Question

Find two numbers whose sum is 27 and product is 182.

Answer 1

Hint: First assume any two variables for the 2 required numbers. Now by using the first condition find a relation between these 2. Then by using the second condition find another relation between two variables. By using these 2 relations find their values. The values of these variables are the required result.

Complete step-by-step answer:
Given conditions in the question, can be written here as :
Sum of two random numbers is given to be 27.
Product of above two numbers is given to be as 182.
Let us assume the first number to be denoted by x.
Let us assume the second number to be denoted by y.
By writing the first condition, mathematically, we get it as:
\[x+y=27\] ……… (i)
By writing the second condition, mathematically, we get it as:
\[xy=182\] ……… (ii)
By Subtracting y on both sides of equation (i), we get it as:
\[x+y-y=27-y\]
By cancelling common term, we can write the equations in form of:
\[x=27-y\] ……… (iii)
By Substituting equation (iii) into the equation (ii), we get it as.
\[\left( 27-y \right)y=182\]
Distributive law is defined as product of 2 terms, given by:
\[a\left( b\text{ }+\text{ }c \right)\text{ }=\text{ }ab+ac\]
By using above law we can write the above equation as:
\[27y-{{y}^{2}}=\text{ }182\]
By adding ${{y}^{2}}$ and subtracting \[27y\] on both sides, we get
\[{{y}^{2}}-27y+182=0\]
Factorizations: For factoring a quadratic follow the steps:
Allot ${{x}^{2}}$ coefficient as "a", x co-efficient as "b", Constant as "c”.
Find the product of the 2 numbers a ,c.
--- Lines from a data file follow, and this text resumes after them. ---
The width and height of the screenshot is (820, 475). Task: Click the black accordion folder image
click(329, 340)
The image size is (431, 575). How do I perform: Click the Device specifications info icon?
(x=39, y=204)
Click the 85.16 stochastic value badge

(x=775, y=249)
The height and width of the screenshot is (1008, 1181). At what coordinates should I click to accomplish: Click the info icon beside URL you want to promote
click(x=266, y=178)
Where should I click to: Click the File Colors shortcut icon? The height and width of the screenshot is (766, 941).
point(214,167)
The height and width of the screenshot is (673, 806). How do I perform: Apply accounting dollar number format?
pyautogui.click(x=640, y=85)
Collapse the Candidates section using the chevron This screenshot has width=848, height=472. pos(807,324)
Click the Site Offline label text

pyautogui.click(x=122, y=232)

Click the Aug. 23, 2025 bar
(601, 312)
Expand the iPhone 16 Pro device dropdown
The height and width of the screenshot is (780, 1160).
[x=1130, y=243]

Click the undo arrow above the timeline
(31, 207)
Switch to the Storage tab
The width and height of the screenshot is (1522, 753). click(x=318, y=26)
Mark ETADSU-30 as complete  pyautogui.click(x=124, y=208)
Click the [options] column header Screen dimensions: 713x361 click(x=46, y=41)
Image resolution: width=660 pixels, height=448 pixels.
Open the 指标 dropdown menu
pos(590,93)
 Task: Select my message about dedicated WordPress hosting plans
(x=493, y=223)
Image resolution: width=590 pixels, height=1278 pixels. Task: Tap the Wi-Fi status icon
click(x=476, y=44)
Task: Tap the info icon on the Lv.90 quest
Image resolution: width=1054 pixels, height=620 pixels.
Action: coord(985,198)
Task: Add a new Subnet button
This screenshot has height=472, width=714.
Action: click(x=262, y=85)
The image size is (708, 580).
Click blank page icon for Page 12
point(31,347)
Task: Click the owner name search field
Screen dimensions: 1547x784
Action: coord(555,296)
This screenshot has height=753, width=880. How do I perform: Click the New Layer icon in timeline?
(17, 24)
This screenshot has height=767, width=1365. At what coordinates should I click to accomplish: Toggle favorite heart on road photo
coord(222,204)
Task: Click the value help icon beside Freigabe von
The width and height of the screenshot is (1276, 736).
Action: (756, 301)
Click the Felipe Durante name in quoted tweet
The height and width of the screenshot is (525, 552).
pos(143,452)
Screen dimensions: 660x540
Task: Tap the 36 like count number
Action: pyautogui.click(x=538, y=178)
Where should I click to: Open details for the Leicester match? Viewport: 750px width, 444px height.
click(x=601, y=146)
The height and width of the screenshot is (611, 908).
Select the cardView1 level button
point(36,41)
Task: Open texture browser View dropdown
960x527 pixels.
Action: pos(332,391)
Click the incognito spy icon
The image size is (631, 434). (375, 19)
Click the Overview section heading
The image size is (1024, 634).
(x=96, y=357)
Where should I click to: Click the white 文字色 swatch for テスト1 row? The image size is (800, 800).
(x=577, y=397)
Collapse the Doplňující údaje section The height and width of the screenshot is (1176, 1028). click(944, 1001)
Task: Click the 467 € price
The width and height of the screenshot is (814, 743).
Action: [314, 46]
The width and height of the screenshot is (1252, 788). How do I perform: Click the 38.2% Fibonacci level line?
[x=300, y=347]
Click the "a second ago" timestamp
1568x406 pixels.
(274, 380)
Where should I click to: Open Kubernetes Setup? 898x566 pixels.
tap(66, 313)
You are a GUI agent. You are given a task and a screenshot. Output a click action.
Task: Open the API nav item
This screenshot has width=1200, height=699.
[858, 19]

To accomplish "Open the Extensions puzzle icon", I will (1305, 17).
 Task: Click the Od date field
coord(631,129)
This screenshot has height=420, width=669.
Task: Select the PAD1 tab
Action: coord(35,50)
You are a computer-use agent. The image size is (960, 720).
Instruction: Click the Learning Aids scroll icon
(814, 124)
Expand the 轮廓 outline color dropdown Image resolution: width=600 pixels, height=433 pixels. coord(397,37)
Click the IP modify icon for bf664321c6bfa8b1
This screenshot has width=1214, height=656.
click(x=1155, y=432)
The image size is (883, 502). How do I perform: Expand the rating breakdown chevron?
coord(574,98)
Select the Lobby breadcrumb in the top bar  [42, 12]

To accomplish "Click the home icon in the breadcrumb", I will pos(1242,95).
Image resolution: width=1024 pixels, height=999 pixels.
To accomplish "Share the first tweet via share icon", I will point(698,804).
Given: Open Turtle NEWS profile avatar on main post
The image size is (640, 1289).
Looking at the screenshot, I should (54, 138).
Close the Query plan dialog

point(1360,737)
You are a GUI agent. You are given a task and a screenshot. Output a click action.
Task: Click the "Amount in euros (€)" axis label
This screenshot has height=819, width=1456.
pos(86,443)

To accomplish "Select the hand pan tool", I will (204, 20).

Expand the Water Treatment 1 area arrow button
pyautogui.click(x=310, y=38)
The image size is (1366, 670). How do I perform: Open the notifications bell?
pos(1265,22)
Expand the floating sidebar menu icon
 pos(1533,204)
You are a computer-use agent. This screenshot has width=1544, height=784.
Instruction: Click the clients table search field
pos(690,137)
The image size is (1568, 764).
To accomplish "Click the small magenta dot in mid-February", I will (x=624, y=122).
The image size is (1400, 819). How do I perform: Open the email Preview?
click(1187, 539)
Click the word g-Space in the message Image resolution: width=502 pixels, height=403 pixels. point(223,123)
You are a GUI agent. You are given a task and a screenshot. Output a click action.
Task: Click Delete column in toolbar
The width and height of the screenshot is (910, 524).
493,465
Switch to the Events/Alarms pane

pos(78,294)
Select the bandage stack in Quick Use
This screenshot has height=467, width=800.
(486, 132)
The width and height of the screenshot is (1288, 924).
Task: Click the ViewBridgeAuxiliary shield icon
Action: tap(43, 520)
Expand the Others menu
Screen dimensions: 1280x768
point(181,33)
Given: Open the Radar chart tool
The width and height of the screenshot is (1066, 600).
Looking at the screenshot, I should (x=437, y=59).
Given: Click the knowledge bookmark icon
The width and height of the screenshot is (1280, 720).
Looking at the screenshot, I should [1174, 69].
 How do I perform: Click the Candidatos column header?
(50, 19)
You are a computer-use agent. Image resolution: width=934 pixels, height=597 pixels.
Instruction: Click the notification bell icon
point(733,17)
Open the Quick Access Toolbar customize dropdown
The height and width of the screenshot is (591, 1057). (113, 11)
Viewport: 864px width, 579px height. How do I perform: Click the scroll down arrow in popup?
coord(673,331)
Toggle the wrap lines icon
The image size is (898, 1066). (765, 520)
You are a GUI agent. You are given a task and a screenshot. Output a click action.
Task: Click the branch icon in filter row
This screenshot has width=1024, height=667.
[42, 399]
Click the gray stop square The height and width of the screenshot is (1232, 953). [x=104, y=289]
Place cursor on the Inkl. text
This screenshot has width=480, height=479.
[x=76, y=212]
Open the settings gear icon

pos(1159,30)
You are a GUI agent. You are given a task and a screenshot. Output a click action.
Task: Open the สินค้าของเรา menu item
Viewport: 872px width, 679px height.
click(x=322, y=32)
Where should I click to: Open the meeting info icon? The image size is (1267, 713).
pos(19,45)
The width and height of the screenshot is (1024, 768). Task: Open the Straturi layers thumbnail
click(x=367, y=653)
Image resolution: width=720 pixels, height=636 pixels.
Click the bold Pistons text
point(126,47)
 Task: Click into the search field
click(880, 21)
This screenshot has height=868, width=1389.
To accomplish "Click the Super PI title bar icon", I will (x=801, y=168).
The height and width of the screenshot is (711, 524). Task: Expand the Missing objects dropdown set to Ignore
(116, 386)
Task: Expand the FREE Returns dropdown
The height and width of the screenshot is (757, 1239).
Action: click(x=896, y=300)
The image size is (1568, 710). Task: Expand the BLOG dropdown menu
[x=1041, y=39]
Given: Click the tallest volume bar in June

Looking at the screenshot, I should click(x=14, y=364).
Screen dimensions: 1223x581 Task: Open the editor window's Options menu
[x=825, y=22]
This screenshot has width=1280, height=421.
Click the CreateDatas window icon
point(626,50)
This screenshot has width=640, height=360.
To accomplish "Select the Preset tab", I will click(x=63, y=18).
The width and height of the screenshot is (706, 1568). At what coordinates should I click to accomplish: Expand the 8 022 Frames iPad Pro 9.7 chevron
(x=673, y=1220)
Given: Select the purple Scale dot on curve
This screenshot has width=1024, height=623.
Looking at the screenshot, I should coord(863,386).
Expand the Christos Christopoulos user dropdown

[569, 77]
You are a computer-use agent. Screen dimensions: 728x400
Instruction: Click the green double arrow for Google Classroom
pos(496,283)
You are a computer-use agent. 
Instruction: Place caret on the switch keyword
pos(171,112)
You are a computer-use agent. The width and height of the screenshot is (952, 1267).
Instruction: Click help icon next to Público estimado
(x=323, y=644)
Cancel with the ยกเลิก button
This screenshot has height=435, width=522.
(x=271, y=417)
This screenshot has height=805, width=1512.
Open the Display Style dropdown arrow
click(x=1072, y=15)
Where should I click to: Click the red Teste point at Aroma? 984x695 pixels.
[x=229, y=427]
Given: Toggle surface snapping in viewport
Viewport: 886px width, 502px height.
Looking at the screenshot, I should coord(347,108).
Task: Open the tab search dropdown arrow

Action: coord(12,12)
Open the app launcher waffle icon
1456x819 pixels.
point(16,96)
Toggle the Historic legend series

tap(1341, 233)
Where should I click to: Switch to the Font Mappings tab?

Let it be K.
Find 2 numbers such that their product is K, Sum is b.
Rewrite the term \[bx\]in terms of those 2 numbers.
Now factor the first two terms.
Next factor the last two terms.
If we do it correctly our 2 new terms will have one more common factor.
Now take that common to get quadratic as a product of 2 terms, for which you get the roots.
By comparing it to $a{{x}^{2}}+bx+c=0$, we get values of a, b, c, as:
a=1, b=-27,c=182.
Two numbers whose product is 182, sum is 27, are -13, -14.
By writing -27y as -13y-14y, we get the equation as:
${{y}^{2}}-13y-14y+182=0$
By factoring, we get the equation as product given by:
$(y-13)(y-14)=0$
By the above equation, we can say roots of y are given by.
y=13, 14.
By substituting y=13 in equation (iii), we get x as:
$x=27-13=14$
By substituting y=14, in equation (iii), we get x as:
$x=27-14=13$
So, the 2 roots satisfying the condition all given by:
(13, 14); (14,13). Therefore these are solutions.

Note: Alternate method is to divide with x on both sides of equation (ii), then substitute y in terms of x into equation (i), any ways you get the same quadratic in y. Also you can write -27y as -14y-13y instead of -13y-14y any ways you will have the same roots for y.